I Rioni di Pistoia

La “Giostra dell’Orso” viene disputata tra 4 rioni, i quali, in epoca medievale, rappresentavano gli antichi”comunelli” fuori porta, così chiamati perchè collocati subito fuori dalle mura urbane. Ogni comunello aveva una propria “Compagnia del Popolo” che aveva il compito di difendere i diritti del popolo. Presentiamo qui sotto i 4 rioni di Pistoia.

CERVO BIANCO  

Il Cervo bianco è il rione dell’antica Porta Lucensis, l’attuale Porta Lucchese. I colori che lo contraddistinguono sono il bianco e il verde.

La comunità suburbana di Porta Lucchese era il centro dell’attività manifatturiera della città. L’industria manifatturiera più importante era senza dubbio quella dei mattoni, la cosiddetta “Fornace”, proprio la presenza di quest’industria dette il nome di Fornaci ad un borgo della Comunità. 

   


LEON D’ORO   

Il Leon d’oro è il rione della vecchia Porta Guidonis, attuale Porta san Marco. I colori che lo contraddistinguono sono l’oro e il rosso.

Confinante con le comunità di Porta al Borgo e Porta Carratica, il suo territorio si estendeva fino alla Badia a Taona nella zona montagnosa, e fino a Montale nella zona pianeggiante. 


GRIFONE

www.rionedelgrifone.it

 

Grifone è il rione dell’antica Porta S. Andrea, oggi Porta al Borgo. I colori che lo contraddistinguono sono il bianco e il rosso.

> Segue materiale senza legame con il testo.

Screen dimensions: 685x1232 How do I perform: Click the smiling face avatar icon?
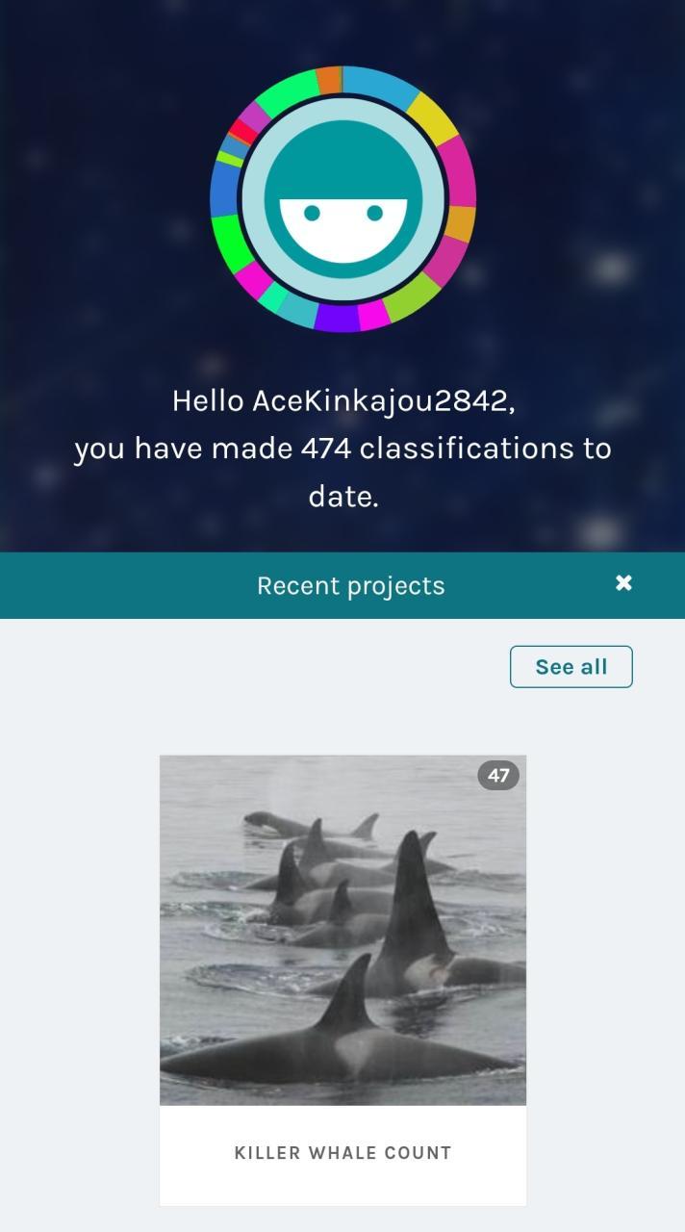tap(343, 199)
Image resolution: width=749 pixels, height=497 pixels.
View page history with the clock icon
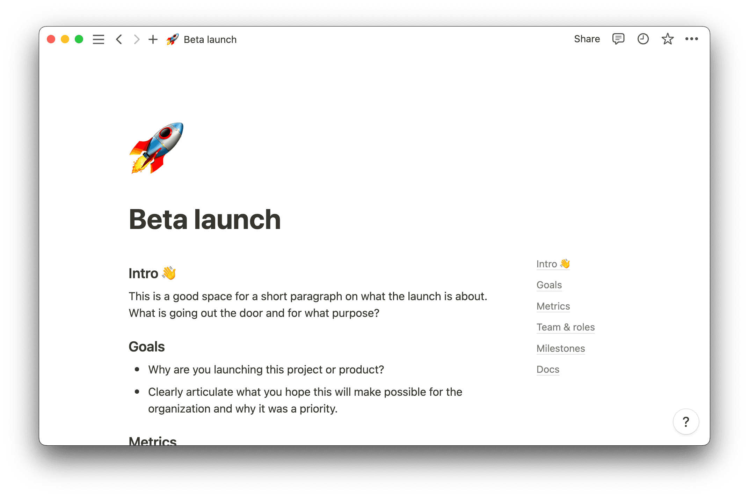(x=642, y=39)

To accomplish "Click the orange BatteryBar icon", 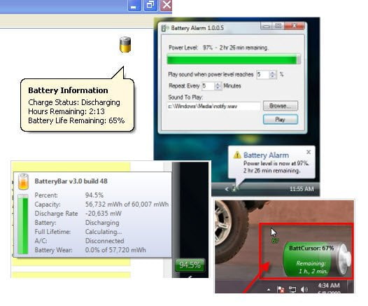I will (24, 181).
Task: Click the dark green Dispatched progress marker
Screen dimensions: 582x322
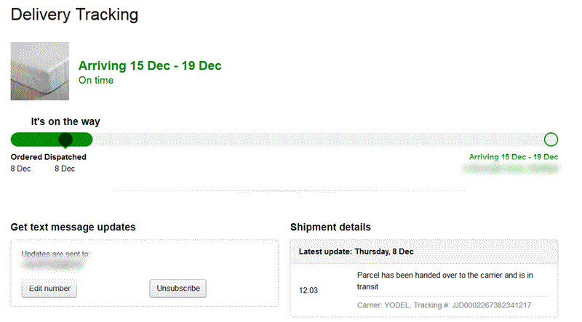Action: [65, 140]
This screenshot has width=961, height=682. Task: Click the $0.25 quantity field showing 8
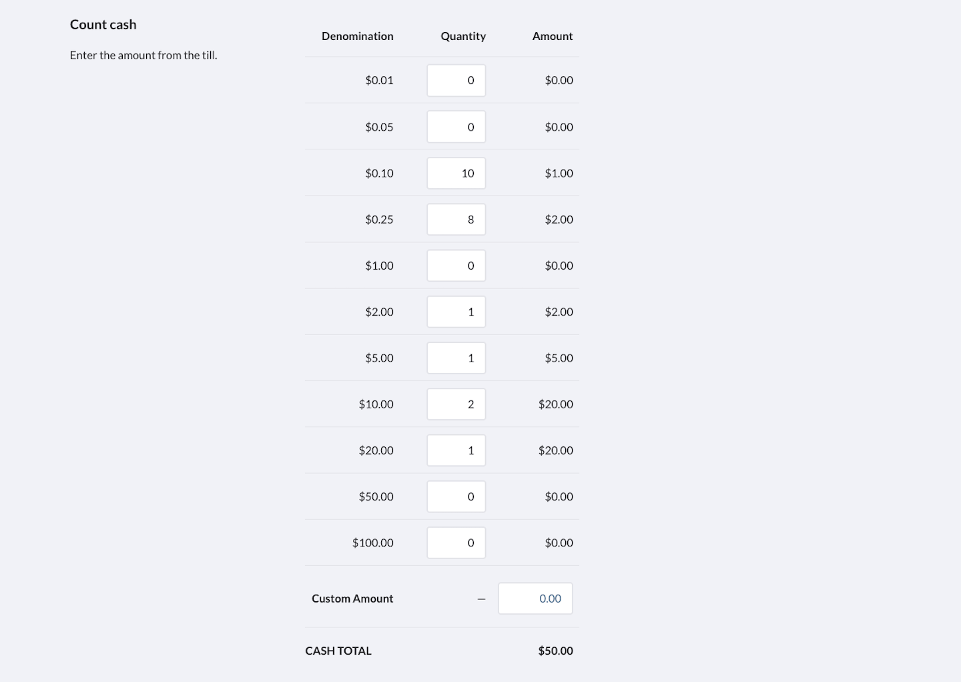(x=456, y=219)
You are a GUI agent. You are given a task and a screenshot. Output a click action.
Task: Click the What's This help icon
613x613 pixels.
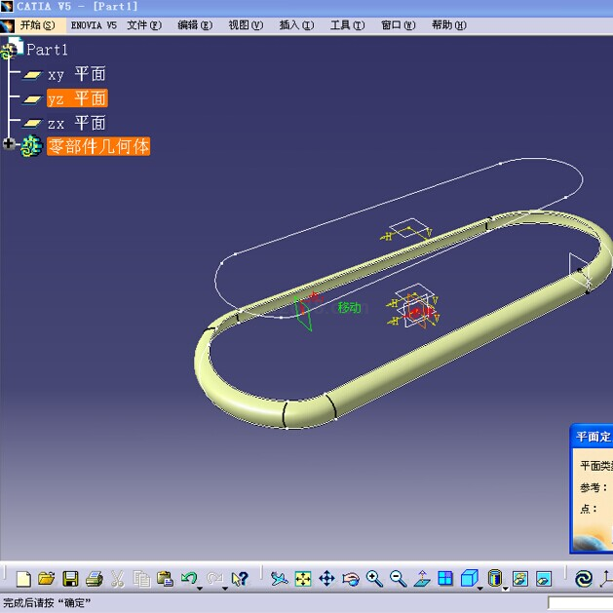tap(241, 579)
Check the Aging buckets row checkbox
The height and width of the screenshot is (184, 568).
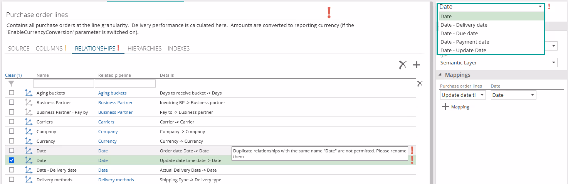pyautogui.click(x=12, y=93)
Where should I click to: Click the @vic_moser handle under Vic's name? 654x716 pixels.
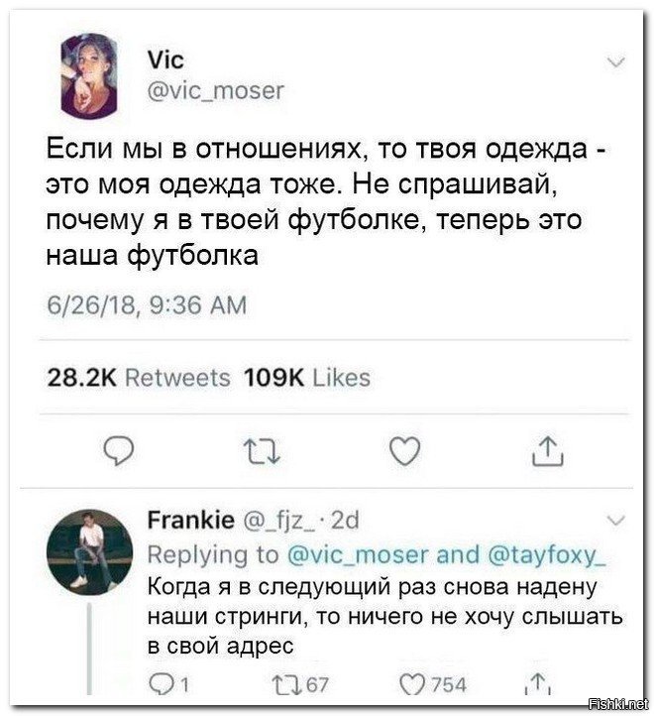tap(214, 91)
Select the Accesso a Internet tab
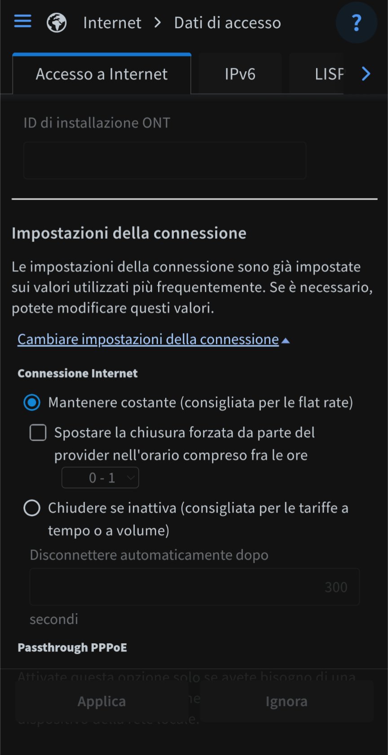Screen dimensions: 388x755 (102, 74)
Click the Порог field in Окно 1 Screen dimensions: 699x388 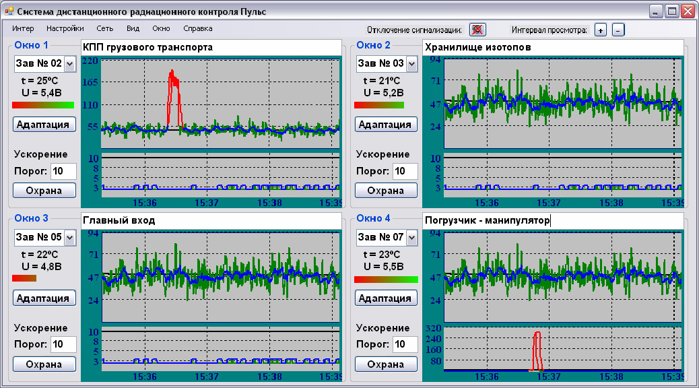point(63,171)
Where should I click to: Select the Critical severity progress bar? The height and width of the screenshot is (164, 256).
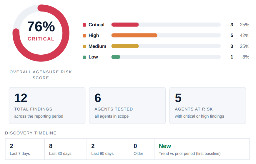[x=166, y=25]
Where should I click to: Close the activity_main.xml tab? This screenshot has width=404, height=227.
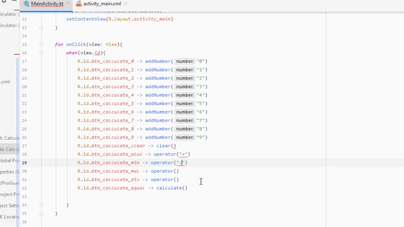pos(125,4)
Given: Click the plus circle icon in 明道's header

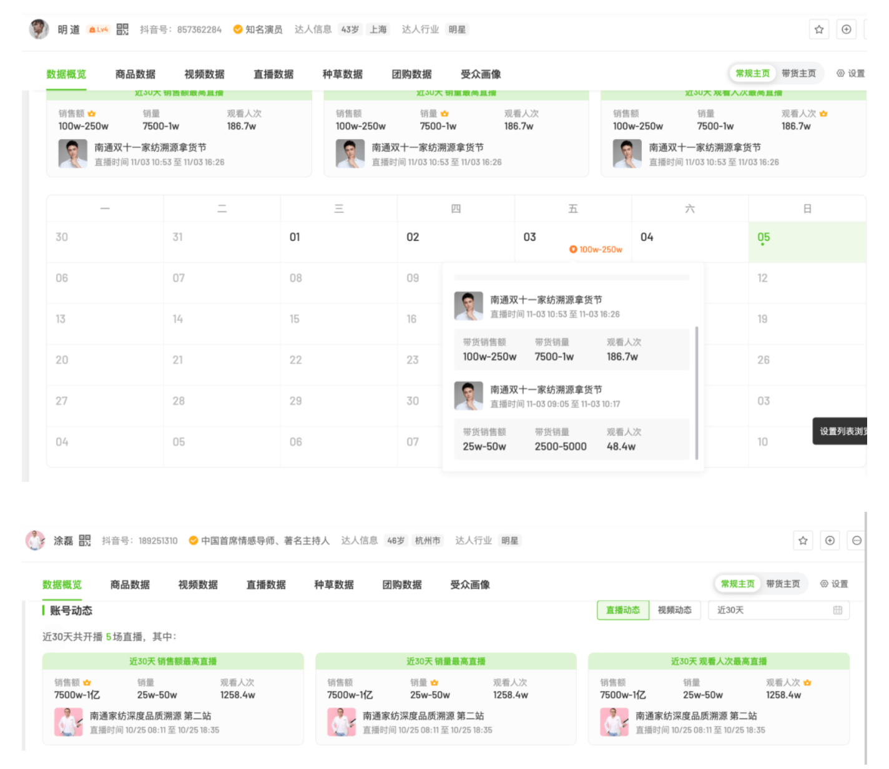Looking at the screenshot, I should 846,29.
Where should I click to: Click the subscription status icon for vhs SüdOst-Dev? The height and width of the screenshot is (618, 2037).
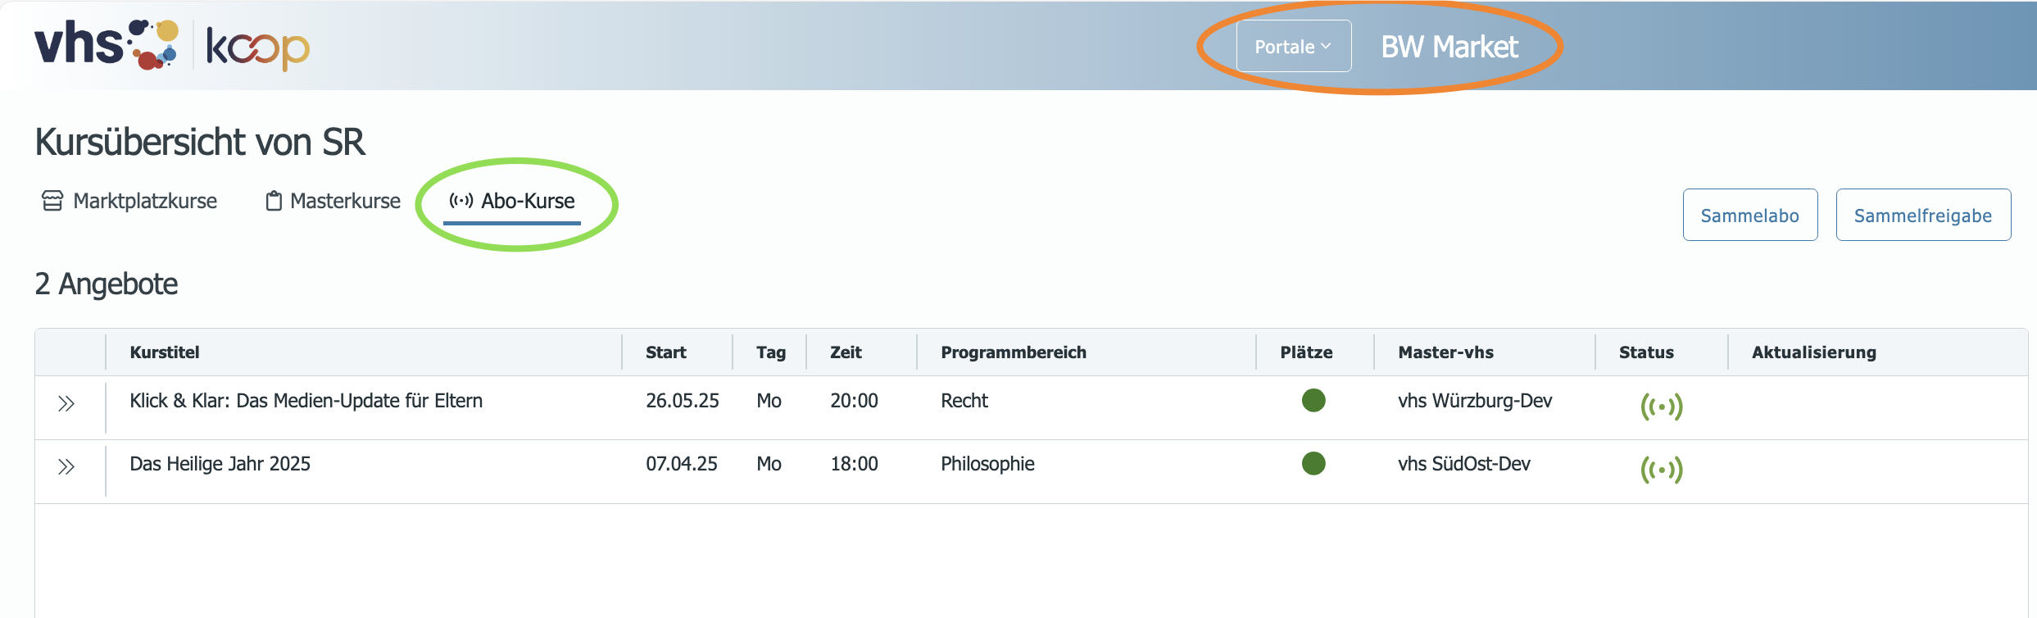tap(1661, 470)
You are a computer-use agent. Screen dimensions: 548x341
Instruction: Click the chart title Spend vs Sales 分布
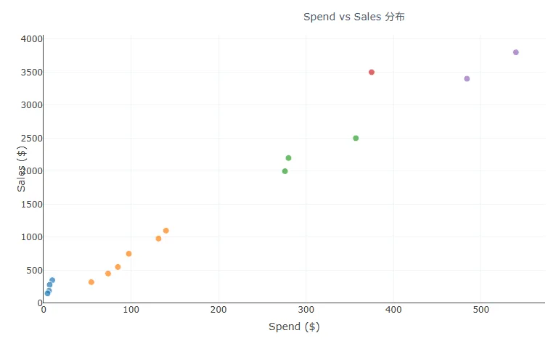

La comunità di porta al Borgo era la più estesa delle quattro cortine. Una caratteristica della Comunità, che incise anche nel tessuto produttivo della zona, era la presenza di numerosissime gore, piccoli corsi d’acqua che furono costruiti artificialmente e attraverso i quali l’acqua, proveniente dall’Ombrone e dalla Brana, veniva sapientemente distribuita su tutto il territorio della città.  Porta al Borgo era ed è rimasta tutt’oggi la “zona industriale” della città. 

 


DRAGO

Il Drago è il rione dell’antica Porta Caldatica o Gaiardatica, l’attuale Porta Carratica o Porta Fiorentina. I colori che lo contraddistinguono sono il rosso e il verde.

Questa Porta era detta anche “Cortina di Porta Carratica” ed era, grazie alla configurazione pianeggiante del suo territorio, la Comunità nella quale l’agricoltura aveva un ruolo predominante per l’economia di tutta la città.